How do you tell your partner that you'd like to be spanked?
Where can you find a good dominatrix?
If your husband like to wear your panties, does that mean he's gay?
What really goes on at SM clubs?
After you tie someone up, what exactly are you supposed to do?
Is there such a thing as normal sex?
If you've ever wondered about the ins and outs of bondage, spanking, or cross-dressing, look no further. Come Hither is a frank, friendly guide on how to turn your secret fantasies into satisfying expressions of love and desire. The official resource guide for SM/fetish sex at the Institute for Advanced Study of Human Sexuality, Come Hither proves that a little kink can be a lot of fun.<
Bob Berkowitz author of His Secret Life Come Hither is accessible, fun to read, informative, and sexy all at the same time. I highly recommend it.<
Dr. Robert T. McIlvenna President, The Institute for Advanced Study of Human Sexuality Dr. Brame is simply the best tour guide I know for your travel in the world of kinky sex.<
Chapter One: Introductory Kink
KINKY CONFESSIONAL
Nine years ago, I began working on a book called Different Loving: The World of Sexual Dominance and Submission. When my coauthors and I started out, we assumed we would be researching the small sexual subculture of dominance and submission (also known as B&D and SM) to which we belonged. Basically, we sought to write a book about people like us for people like us -- people who knew what they liked but felt they needed to understand more about kinky sex from a broad perspective.

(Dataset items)
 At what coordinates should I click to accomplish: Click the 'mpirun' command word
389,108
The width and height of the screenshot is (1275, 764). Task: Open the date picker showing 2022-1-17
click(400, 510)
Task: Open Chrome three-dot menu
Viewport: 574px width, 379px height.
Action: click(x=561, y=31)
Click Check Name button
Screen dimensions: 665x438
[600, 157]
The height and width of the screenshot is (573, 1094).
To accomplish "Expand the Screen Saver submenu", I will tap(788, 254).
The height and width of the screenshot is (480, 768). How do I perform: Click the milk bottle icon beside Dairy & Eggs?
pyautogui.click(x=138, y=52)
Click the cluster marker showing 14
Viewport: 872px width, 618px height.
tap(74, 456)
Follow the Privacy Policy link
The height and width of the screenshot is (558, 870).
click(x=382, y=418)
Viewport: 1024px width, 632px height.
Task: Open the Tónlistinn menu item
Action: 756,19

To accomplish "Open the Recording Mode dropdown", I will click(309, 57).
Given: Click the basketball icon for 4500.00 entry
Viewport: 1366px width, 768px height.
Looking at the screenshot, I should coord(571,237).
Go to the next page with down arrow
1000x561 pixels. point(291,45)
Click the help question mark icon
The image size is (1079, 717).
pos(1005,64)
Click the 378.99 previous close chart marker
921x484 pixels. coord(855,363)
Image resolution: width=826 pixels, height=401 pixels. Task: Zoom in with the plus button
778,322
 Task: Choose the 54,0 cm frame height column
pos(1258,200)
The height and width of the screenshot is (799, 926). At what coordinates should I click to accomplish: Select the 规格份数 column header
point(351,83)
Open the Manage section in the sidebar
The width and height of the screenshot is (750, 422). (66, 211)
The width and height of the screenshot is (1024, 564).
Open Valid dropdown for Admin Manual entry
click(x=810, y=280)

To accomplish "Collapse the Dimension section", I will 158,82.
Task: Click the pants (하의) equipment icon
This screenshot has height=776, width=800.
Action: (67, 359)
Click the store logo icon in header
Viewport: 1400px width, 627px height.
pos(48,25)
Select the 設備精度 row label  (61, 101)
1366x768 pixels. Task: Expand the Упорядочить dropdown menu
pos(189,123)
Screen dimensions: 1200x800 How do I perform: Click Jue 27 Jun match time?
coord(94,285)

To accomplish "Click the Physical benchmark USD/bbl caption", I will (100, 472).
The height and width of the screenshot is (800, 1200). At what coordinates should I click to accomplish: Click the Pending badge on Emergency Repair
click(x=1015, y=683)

• [Required work]
1. Retype the passage of the Come Hither excerpt between "How do you tell" and "supposed to do?", inclusive.
2. Decide whether each statement agrees with the Come Hither excerpt, answering yes or no and quoting the words that settle it: (a) Come Hither is the official resource guide for SM/fetish sex at the Institute for Advanced Study of Human Sexuality. (b) Work on Different Loving began five years ago. (c) The coauthors expected to research a sexual subculture they did not belong to.
3. Who does the Come Hither excerpt name as president of The Institute for Advanced Study of Human Sexuality?

• [Answers]
1.
How do you tell your partner that you'd like to be spanked?
Where can you find a good dominatrix?
If your husband like to wear your panties, does that mean he's gay?
What really goes on at SM clubs?
After you tie someone up, what exactly are you supposed to do?

2.
(a) Yes: "The official resource guide for SM/fetish sex at the Institute for Advanced Study of Human Sexuality, Come Hither proves that a little kink can be a lot of fun."
(b) No: "Nine years ago, I began working on a book called Different Loving"
(c) No: "we assumed we would be researching the small sexual subculture of dominance and submission (also known as B&D and SM) to which we belonged."

3. Dr. Robert T. McIlvenna